Located near the northernmost tip of the peninsula, the temple compound alone is a delight to wander through, especially early in the morning before the tourist crowds descend on it.
Built in 1560 by King Setthathirat (who then promptly moved the capital of the Kingdom of a Million Elephants downriver to Vientiane), it remained in royal benefaction until 1975. Unlike most of temples in Luang Prabang, it was not razed by Chinese invader in the nineteenth century.
The sim (main building) is a wonderfully graceful building that dominates the monastery. It is thought to represent classic Luang Prabang architecture with its sweeping roofs. You need to stand at a distance to get a view of the roof, the temple’s most outstanding feature. Elegant lines curve and overlap, sweeping nearly to the ground, and evoke a bird with outstretched wings or, as the locals say, a mother hen sheltering her brood. The walls of the sim are decorated inside and out with stenciled gold motifs on a black or maroon background. As you enter the dimly lit temple and your eyes adjust to the lack of light, the gold-leaf patterns seem to float on the blackened walls.
A smaller adjoining building, houses a reclining Buddha created in classic Lao style - a rarity. Be sure to visit the chapel that has funeral hearses in it, you will also see the 10 meter high royal carriage, truly impressive.

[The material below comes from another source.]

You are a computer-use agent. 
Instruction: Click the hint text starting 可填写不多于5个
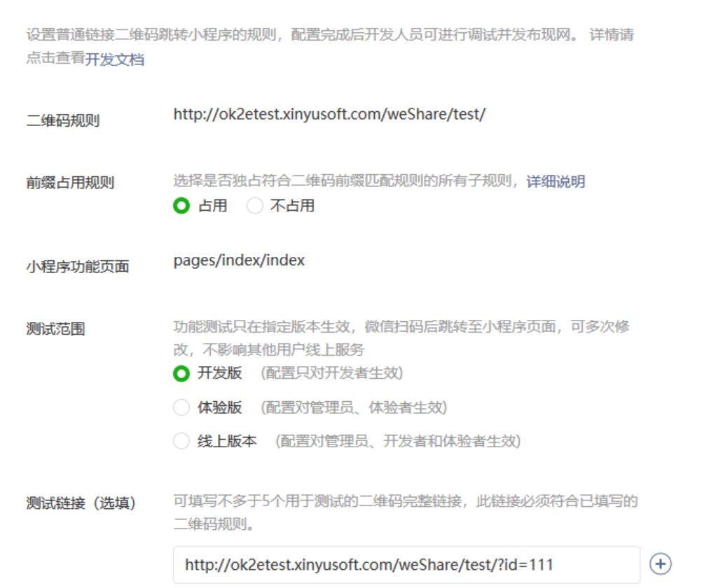coord(405,502)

During Lao New Year, lustral water is poured into a receptacle in the serpent’s tail and spouts from its mouth, bathing a Buddha image housed in a wooden pagoda-like structure situated near the altar. A drain in the floor of the pagoda channels the water through pipes under the floor of the sim and the water then pours from the mouth of a mirror-spangled elephant’s head located on the exterior wall.
Open daily from 8AM - 5PM, all year around
Location: Northernmost tip of the peninsula, you can freely walk to there.
Entrance fee: Adult: 20,000 Kips = 2.5 dollars.
The best visiting time is in the early morning, especially you can take a great shot of a long queue of saffron-clad monks with their black Alms-giving bowls being given offerings from the local people.